--- Begin Data listing ---

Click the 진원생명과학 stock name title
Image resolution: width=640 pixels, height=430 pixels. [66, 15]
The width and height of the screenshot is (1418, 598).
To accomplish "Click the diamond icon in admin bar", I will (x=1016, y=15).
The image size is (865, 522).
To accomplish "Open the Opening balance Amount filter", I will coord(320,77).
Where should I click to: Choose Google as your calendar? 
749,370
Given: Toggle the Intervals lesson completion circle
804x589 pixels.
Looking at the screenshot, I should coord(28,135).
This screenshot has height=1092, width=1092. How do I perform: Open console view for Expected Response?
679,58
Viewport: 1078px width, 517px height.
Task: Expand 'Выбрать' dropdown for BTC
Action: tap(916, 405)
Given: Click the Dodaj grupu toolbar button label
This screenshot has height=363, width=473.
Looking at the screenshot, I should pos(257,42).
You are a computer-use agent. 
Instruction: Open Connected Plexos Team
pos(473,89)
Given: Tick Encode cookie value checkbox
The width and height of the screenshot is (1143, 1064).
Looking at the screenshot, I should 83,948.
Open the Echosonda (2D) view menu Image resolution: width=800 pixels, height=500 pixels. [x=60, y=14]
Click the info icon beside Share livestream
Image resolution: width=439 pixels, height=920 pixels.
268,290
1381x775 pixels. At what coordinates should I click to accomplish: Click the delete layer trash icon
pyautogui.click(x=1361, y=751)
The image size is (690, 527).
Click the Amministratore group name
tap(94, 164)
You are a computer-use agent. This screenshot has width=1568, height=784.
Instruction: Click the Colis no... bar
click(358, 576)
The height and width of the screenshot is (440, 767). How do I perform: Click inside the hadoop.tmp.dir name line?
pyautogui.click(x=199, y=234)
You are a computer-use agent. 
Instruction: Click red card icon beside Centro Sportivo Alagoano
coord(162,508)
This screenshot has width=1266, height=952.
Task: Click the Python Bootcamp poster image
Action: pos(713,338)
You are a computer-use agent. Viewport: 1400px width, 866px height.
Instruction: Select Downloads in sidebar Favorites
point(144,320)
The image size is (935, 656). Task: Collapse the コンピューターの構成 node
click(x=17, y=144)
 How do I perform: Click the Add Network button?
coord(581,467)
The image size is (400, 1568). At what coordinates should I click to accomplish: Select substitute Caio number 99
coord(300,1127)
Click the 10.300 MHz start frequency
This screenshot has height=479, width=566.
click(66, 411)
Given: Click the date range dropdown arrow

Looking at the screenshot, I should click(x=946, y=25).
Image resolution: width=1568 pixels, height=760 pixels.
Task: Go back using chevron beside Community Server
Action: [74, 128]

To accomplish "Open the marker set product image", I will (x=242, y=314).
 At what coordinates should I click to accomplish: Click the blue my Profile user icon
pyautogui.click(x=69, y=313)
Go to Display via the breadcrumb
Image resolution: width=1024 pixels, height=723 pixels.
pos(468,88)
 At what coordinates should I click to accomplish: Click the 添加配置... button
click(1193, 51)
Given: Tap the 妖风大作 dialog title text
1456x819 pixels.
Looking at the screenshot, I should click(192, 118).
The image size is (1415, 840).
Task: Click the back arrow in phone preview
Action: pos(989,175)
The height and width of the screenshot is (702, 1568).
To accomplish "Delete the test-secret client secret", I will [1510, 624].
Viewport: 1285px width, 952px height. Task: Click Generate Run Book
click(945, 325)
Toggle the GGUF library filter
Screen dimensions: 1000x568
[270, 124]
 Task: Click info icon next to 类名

--- End Data listing ---

(Goal of the exercise)
Which lines in the records above contain the word "Instruction"? Find them and copy each one out in full.

(Expected answer)
Instruction: Open Connected Plexos Team
Instruction: Click the Colis no... bar
Instruction: Click red card icon beside Centro Sportivo Alagoano
Instruction: Select Downloads in sidebar Favorites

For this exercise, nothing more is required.